Since 2008, the tendency among mainstream commentators has been to shrug off reverberations from the crash that force their way into news, usually on the grounds that the millions who lost homes, careers, marriages, lifetimes of savings, health, and in thousands of cases, their lives, are not truly poor or “working class,” or are only “relatively low-wealth,” as New York magazine recently put it. In the case of GameStop, there’s been a parade of stories describing investors as dupes, dummies, financial Trumpists, irresponsible gamblers, even crooks, their trade pegged as almost everything but what on some level it surely was and is, an echo of a suppressed national disaster.
Was GameStop “recreational” investing gone haywire, or a climax to a story building for a generation? Here’s one person’s answer:
SP: I grew up watching my parents struggle with money. Money was discussed all the time. They fought all the time. The older I got, the more I felt I had to do anything to keep my own kids from going through the same thing.

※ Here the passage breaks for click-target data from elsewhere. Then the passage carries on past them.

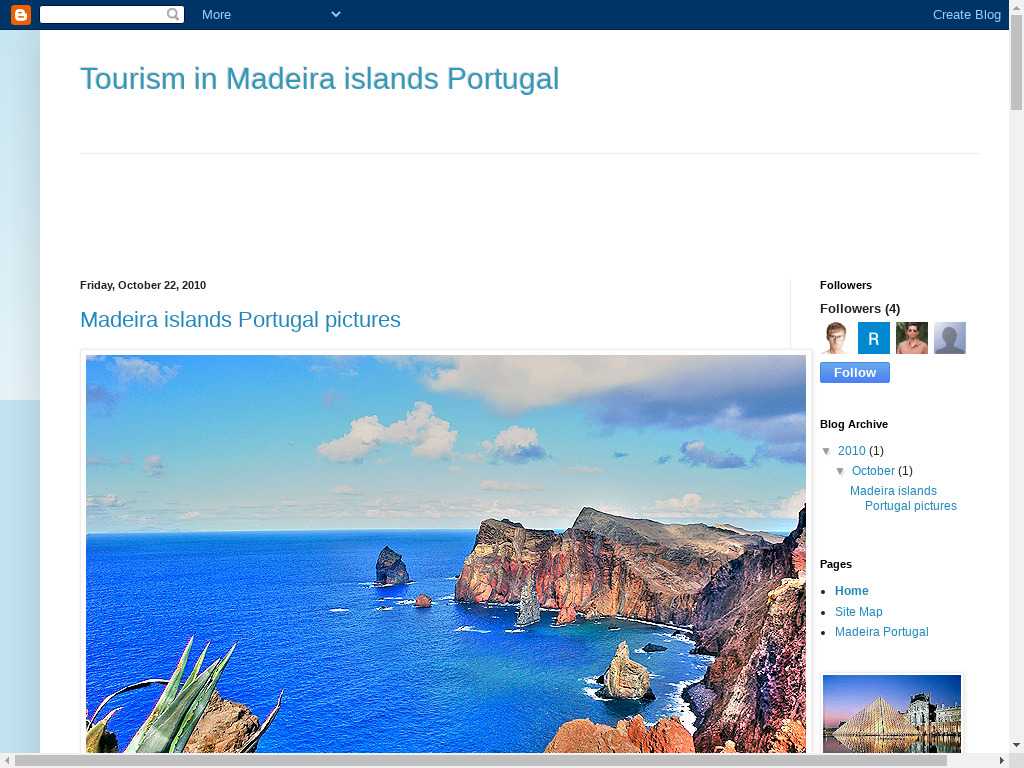Screen dimensions: 1024x768
Task: Open the first follower's avatar with glasses
Action: [836, 338]
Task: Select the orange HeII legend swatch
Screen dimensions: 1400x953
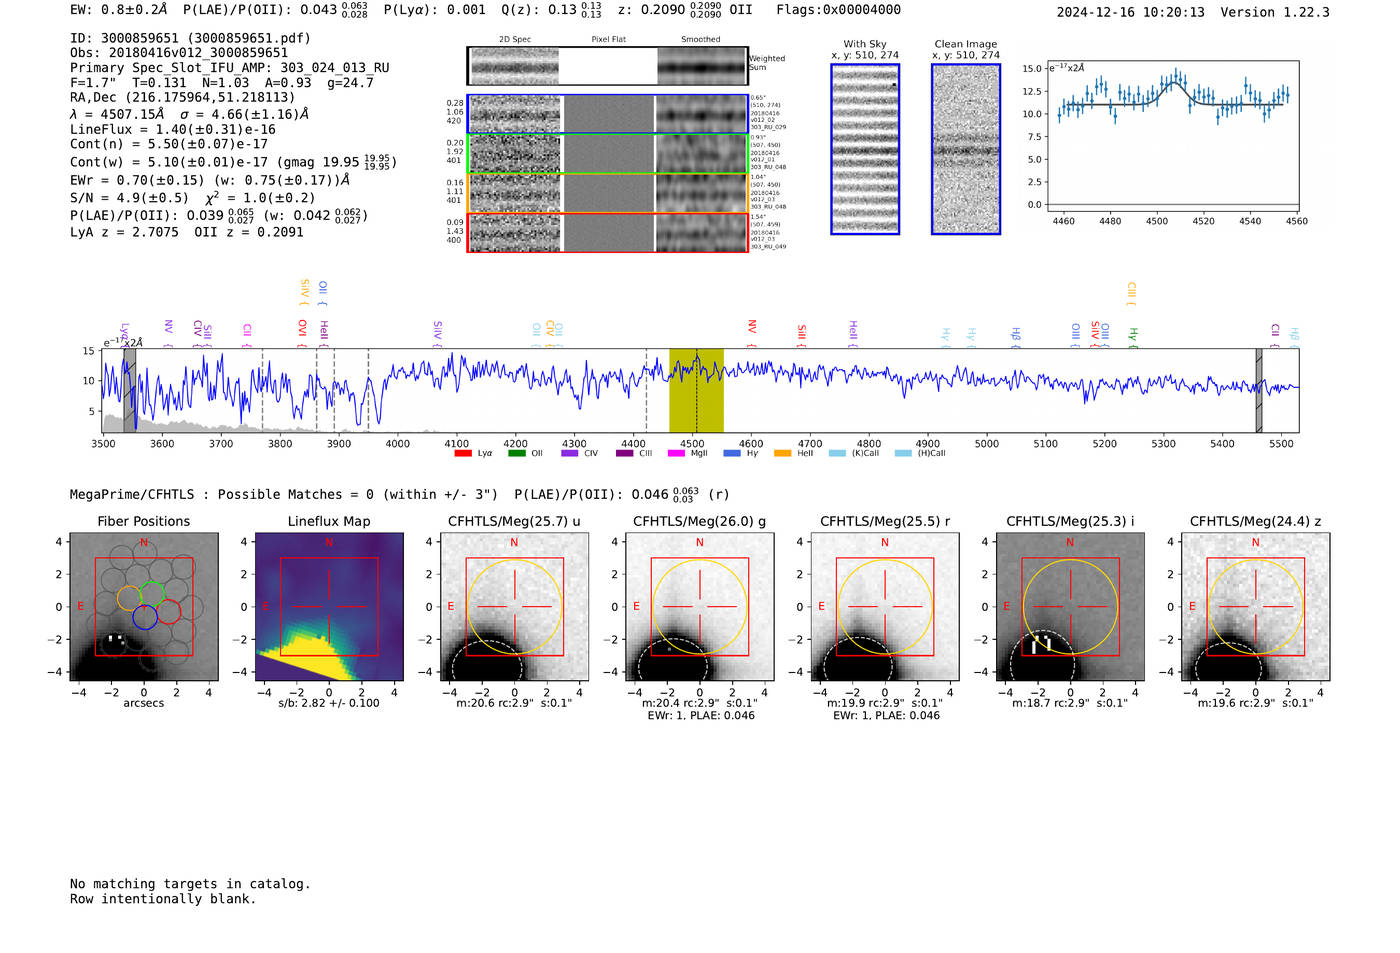Action: point(782,454)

My parents worried in different ways. With my mother, I regularly knew how much money was in her checking account because she would stress-yell the amount whenever I asked for anything. It was really difficult for her.
My dad was the opposite. He wanted you to think he had money, but you were looking around and thinking, “I’m pretty sure we don’t.” Because I don’t have a bed, and my brother is sleeping on a couch. So if you’ve got it, maybe we should use it, I don’t know. So they were different in that regard.